Murder was too everyday an occurrence just now. And, though the Terror had not yet come to Varenac, it would be no great matter of surprise that a noble landlord returning to his own should be found with a bullet in his heart in the woods near his home.

So Jack Denningham argued as he hurried back along the forest path, only stopping to wash the blood once more from his hand, and with scarcely a thought to bestow on a quondam friend who lay with eyes fast closed and white face upturned to greet the sunbeams which stole down, half shyly, through leafy shade, to peep, as it were, at that which lay so still amongst the fading bracken.

CHAPTER XXIV

THE HUT OF NANETTE LEROC

But my Lord Denningham had for once been out-witted by a fate more merciful than himself.

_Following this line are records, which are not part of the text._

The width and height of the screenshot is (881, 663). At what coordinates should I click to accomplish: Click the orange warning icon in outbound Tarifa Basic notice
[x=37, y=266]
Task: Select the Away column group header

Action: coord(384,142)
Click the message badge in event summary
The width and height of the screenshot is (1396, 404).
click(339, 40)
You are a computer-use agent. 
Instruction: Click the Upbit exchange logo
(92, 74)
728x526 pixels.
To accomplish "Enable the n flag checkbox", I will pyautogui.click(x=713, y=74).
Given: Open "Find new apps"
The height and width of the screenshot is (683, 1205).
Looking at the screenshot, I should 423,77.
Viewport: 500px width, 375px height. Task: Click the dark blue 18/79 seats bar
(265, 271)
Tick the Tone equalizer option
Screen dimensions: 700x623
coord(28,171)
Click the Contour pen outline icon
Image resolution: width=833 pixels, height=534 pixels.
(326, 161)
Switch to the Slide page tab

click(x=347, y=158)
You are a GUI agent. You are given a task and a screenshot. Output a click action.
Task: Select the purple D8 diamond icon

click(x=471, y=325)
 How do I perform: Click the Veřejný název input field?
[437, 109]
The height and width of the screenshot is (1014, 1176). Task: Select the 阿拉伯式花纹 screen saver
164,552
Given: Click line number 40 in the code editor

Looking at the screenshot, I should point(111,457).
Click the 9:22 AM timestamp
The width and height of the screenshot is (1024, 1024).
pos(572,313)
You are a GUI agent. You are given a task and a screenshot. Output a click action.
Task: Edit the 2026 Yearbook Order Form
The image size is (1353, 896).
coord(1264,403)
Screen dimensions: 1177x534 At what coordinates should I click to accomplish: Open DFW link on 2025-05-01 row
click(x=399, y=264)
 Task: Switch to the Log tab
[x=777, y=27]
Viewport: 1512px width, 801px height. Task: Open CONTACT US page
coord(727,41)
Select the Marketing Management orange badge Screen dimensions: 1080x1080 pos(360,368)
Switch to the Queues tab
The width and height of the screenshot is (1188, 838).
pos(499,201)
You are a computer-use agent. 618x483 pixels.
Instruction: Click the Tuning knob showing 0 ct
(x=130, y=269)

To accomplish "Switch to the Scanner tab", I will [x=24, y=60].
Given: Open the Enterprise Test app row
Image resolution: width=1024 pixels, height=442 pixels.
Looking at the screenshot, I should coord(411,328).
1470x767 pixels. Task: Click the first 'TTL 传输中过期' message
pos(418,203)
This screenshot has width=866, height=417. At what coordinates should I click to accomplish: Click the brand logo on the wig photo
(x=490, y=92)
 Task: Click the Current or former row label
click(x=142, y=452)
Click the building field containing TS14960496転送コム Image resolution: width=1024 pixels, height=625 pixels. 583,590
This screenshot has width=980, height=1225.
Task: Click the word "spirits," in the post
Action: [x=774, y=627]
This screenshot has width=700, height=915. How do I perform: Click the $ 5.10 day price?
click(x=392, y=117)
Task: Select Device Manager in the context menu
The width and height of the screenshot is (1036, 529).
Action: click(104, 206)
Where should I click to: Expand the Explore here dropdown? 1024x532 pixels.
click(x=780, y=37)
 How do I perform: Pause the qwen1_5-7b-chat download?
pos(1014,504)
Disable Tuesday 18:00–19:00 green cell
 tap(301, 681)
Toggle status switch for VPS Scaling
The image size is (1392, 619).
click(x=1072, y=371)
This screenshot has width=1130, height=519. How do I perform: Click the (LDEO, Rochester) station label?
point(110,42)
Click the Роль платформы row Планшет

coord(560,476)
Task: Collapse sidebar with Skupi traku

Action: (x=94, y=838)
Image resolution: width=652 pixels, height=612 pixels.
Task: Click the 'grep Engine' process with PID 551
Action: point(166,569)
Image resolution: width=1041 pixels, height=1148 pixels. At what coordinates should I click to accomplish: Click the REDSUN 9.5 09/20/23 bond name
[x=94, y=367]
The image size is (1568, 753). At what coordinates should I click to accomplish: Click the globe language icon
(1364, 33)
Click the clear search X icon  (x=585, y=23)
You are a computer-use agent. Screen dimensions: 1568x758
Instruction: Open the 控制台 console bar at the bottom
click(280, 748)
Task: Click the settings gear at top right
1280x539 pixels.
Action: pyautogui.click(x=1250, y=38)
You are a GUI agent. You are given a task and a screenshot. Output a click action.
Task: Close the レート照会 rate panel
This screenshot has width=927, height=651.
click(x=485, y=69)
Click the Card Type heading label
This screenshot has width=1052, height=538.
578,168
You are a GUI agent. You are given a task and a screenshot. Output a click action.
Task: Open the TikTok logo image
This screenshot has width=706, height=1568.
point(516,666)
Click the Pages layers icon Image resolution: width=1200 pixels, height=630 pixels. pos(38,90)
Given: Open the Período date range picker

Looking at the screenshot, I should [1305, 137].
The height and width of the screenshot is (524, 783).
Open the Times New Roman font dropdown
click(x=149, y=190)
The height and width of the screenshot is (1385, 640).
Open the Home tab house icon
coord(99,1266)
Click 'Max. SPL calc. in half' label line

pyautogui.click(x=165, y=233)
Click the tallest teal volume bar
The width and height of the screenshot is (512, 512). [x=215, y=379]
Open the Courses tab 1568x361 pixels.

A strangely perverse fate, too, for here she had changed destruction to salvation. The bullet, winging its way straight to the heart of Morice Conyers, had glanced aside on the brass button of his heavy travelling-coat and entered the body several inches to the right of the spot intended. True, the victim had fallen instantly, his own shot having gone wide of its mark amongst the trees, and there he lay, bleeding and unconscious.

But Death had stepped aside—its grey form slipping away through the misty shadows to pursue other prey.

And thus, in time, Morice opened his eyes once more and found himself, not in Paradise or Purgatory, but lying still on his bracken couch, his white shirt stiff with blood, and a feeling of cold faintness which kept his thoughts slipping from him like ghosts of a fleeting vision. But presently the misty haze swimming before his eyes cleared a little, and he became conscious that some one was talking near him.